Indas (also spelled Indus) is a village, with a police station, in the Indas CD block in the Bishnupur subdivision of the Bankura district  in the state of West Bengal, India.

Geography

Location
Indas is located at .

Area overview
The map alongside shows the Bishnupur subdivision of Bankura district. Physiographically, this area has fertile low lying alluvial plains. It is a predominantly rural area with 90.06% of the population living in rural areas and only 8.94% living in the urban areas. It was a part of the core area of Mallabhum.

Note: The map alongside presents some of the notable locations in the subdivision. All places marked in the map are linked in the larger full screen map.

Demographics
As per 2011 Census of India Indas had a total population of 2,479 of which 1,284 (52%) were males and 1,195 (48%) were females. Population below 6 years was 256. The total number of literates in Indas was 1,440 (64.78% of the population over 6 years).

Civic administration

Police station
Indas police station has jurisdiction over Indas  CD block. The area covered is 255.10 km2 with a population of 152,829.

CD block HQ
The headquarters of Indas CD block are located at Indas.

Transport
Indas railway station, 68.5 km from Bankura, is a station on the Bankura-Masagram line (formerly Bankura Damodar Railway) of South Eastern Railway. As of September 2016, DEMU services were available between Bankura and Mathnasibpur. Bankura -Masagram line ( formerly B.D.R) expanded from October 2017 to Masagram Junction.

Education
Indas Mahavidyalaya is a coeducational institution affiliated to the University of Bankura. It was established in 2006 and offers courses in arts and science. Now Indas Mahavidyalaya is affiliated to Bankura University from the year 2017-2018 educational year.

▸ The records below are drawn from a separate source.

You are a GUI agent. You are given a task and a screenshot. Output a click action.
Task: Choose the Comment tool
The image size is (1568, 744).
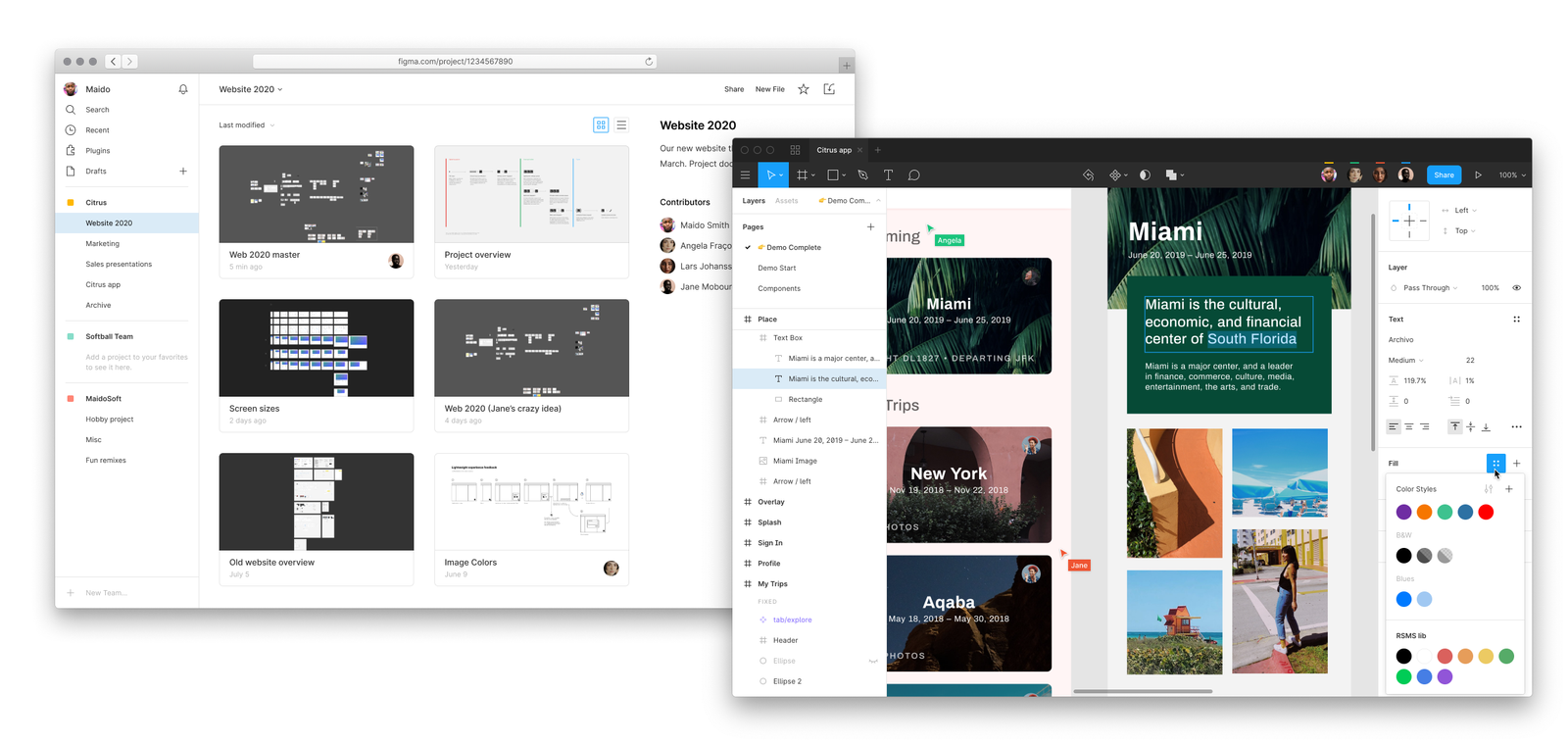(x=913, y=175)
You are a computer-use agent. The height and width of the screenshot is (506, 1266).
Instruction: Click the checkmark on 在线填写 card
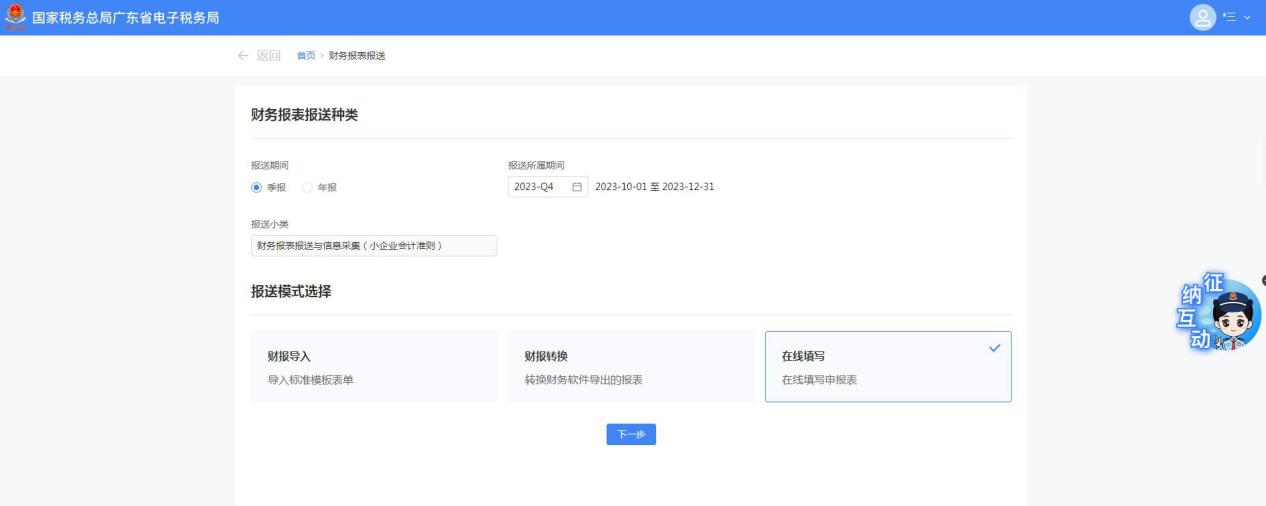[x=993, y=348]
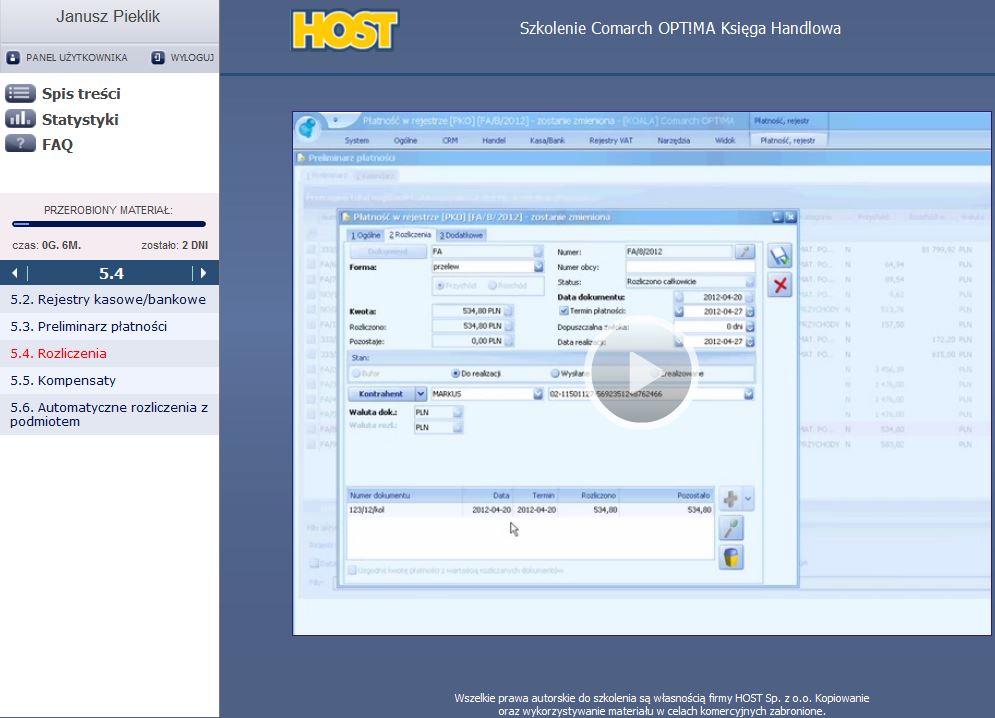
Task: Click the Panel Użytkownika lock icon
Action: click(x=13, y=58)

Indas High School is a Bengali medium boys school established in 1893. It is a higher secondary school (classes 6 to 12). It is a government school.

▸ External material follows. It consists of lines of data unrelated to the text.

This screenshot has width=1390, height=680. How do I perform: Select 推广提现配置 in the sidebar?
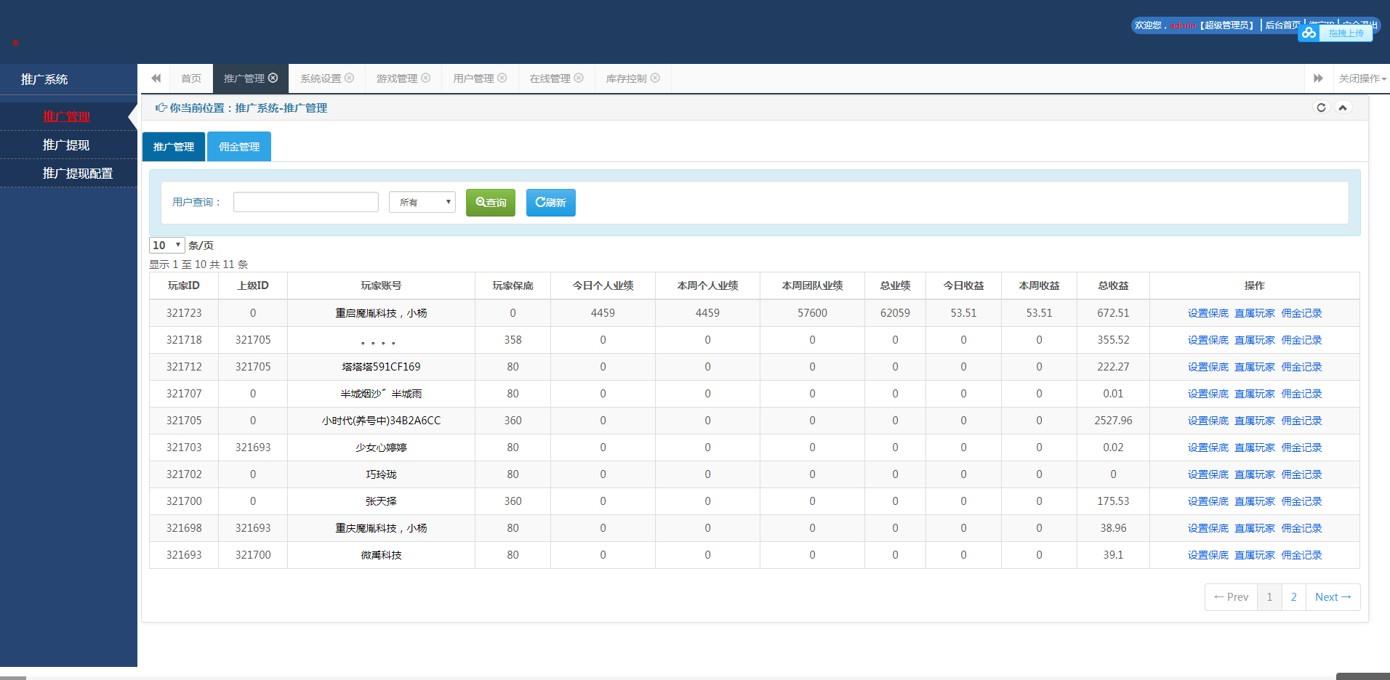click(77, 173)
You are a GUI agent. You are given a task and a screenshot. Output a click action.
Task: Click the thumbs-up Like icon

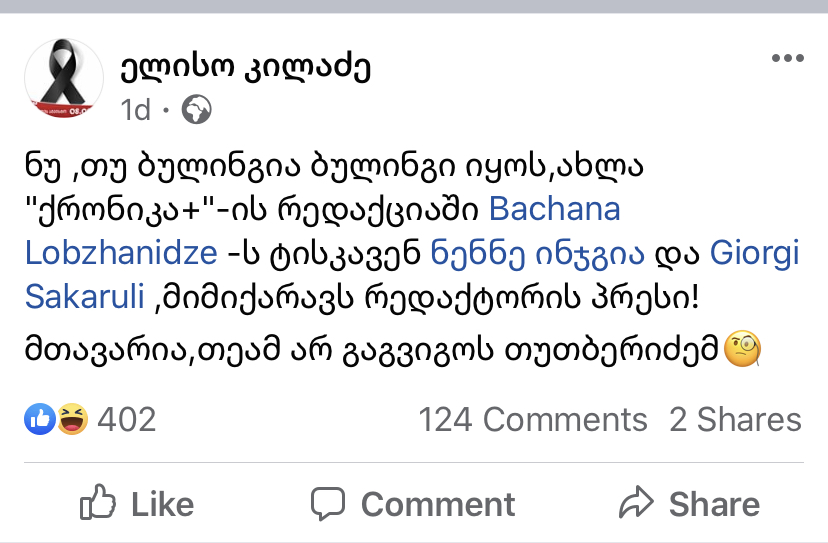point(98,502)
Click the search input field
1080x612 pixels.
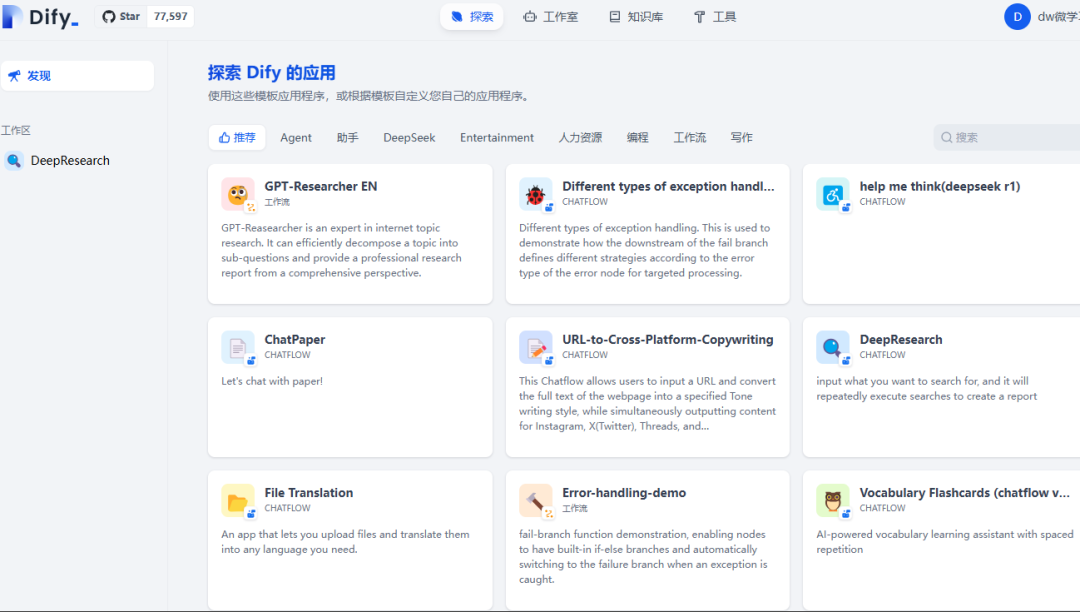click(1010, 138)
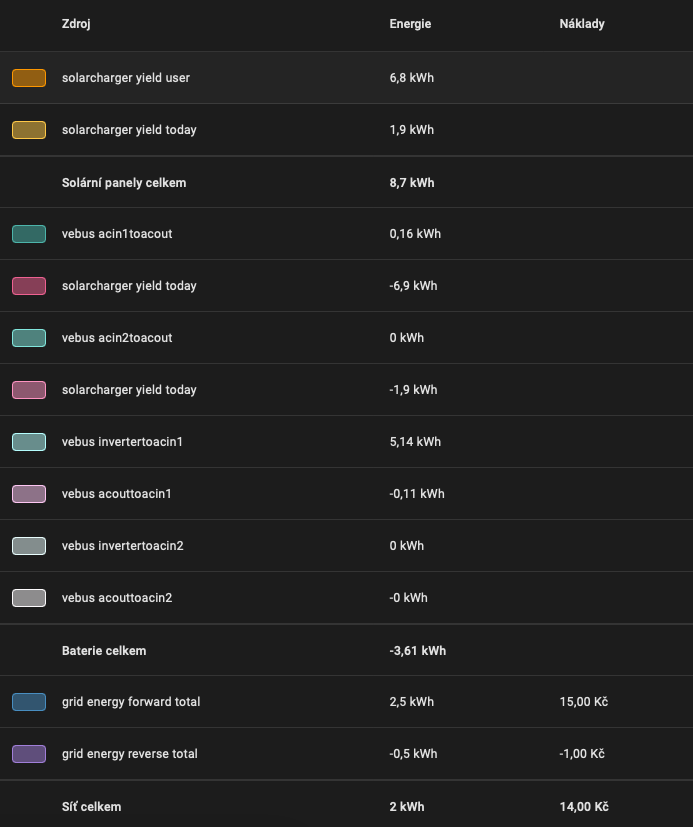This screenshot has height=827, width=693.
Task: Click the 14,00 Kč total cost value
Action: pos(584,807)
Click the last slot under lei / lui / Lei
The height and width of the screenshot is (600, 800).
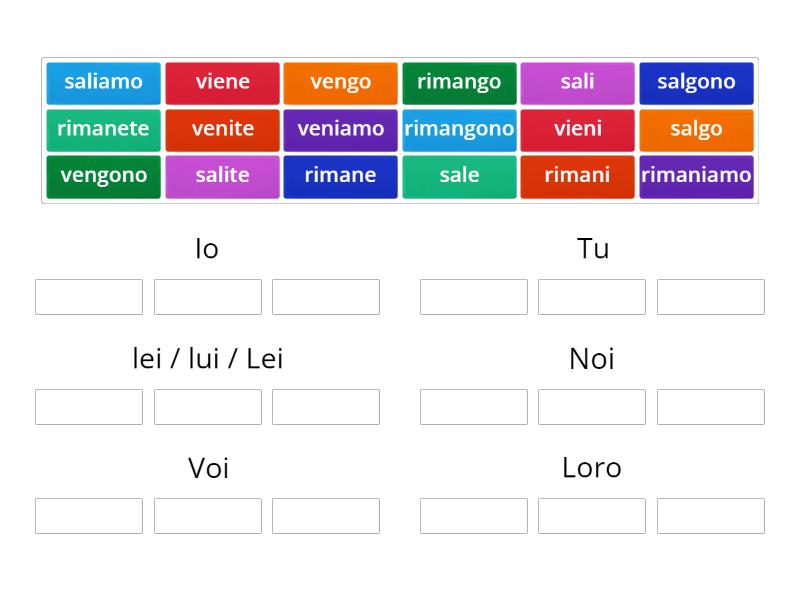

Indas Girls High School is a Bengali medium higher secondary school (classes 6 - 12) for girls, established in 1956. It is a government school. It has 9 class rooms, 19 teachers and 10 computers.

Culture
David J. McCutchion mentions the Radha Damodara temple of the Sarkar family as a navaratna temple with terracotta façade built in 1796.

Healthcare
Indas Rural Hospital, with 30 beds at Indas, is the major government medical facility in the Indas CD block. There are primary health centres at Akui (with 4 beds), Keneti (Santasram Indus) (with 10 beds) and Dighalgram (with 6 beds).